■ **Directions**:
Copy the lines verbatim, beginning with the line that contains "This screenshot has width=986, height=411." and continuing through the end of the data, and only those lines.

■ ■ ■ ■

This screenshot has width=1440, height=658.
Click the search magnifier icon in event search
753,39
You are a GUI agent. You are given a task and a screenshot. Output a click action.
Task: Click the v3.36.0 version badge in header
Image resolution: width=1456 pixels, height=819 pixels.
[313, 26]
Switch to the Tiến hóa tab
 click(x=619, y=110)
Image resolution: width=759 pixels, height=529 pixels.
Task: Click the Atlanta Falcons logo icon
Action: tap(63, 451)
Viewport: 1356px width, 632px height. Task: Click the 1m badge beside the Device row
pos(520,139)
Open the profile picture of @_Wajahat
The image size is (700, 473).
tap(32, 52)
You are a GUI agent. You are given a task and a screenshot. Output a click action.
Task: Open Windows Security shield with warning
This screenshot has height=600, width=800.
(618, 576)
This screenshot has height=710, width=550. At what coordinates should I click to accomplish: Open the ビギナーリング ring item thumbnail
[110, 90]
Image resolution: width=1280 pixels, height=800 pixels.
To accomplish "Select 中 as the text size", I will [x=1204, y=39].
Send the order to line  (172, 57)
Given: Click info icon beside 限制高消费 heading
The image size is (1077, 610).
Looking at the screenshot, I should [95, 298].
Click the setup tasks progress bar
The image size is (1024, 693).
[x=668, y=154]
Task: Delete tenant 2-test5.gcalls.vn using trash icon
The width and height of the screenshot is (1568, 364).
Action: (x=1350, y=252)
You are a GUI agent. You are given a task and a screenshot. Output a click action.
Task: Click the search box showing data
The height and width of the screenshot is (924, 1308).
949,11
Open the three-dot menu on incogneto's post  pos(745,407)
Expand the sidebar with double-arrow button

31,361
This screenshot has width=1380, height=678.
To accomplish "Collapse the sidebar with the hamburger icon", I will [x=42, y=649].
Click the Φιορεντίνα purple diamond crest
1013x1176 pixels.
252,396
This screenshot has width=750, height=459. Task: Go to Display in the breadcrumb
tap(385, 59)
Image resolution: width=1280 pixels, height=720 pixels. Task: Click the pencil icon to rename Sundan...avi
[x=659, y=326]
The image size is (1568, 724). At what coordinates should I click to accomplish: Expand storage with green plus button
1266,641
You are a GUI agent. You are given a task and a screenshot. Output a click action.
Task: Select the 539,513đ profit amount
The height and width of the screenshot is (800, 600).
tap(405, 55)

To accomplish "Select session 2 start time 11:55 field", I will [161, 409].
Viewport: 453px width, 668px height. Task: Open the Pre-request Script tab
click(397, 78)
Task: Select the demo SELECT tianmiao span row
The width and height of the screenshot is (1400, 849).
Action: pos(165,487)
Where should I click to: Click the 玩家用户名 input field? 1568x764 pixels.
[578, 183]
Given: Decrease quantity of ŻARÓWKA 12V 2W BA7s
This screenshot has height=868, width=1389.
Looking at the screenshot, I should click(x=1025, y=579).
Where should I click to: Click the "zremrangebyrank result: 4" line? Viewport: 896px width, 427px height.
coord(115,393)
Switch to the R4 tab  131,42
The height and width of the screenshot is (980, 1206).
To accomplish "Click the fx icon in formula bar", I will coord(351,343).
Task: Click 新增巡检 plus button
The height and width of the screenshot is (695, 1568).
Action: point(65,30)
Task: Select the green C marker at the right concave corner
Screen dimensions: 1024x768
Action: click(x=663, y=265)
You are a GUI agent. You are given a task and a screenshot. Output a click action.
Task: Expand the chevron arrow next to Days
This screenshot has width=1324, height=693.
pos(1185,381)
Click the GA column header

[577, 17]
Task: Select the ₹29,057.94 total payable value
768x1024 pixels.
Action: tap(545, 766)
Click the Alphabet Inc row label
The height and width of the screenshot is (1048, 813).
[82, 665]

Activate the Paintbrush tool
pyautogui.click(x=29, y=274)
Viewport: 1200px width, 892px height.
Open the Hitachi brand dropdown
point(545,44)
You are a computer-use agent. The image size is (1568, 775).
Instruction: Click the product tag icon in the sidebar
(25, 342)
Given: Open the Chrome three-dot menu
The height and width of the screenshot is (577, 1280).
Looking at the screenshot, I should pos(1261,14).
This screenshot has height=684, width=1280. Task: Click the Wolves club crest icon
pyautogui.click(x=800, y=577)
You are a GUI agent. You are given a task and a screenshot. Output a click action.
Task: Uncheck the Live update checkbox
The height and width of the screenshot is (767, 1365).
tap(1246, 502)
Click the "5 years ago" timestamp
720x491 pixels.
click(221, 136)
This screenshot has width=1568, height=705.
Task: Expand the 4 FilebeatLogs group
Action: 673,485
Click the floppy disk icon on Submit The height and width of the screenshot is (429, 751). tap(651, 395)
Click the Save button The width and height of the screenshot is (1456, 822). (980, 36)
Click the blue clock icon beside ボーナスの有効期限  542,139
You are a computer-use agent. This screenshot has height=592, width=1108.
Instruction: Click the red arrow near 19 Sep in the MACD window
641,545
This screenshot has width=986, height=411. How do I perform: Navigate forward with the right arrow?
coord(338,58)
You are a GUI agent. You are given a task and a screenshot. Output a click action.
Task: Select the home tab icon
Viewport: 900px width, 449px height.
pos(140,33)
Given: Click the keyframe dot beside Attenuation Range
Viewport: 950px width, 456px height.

■ ■ ■ ■

■ **Response to this task**:
This screenshot has width=986, height=411. How do I perform: Navigate forward with the right arrow?
coord(338,58)
You are a GUI agent. You are given a task and a screenshot. Output a click action.
Task: Select the home tab icon
Viewport: 900px width, 449px height.
pos(140,33)
Given: Click the keyframe dot beside Attenuation Range
Viewport: 950px width, 456px height.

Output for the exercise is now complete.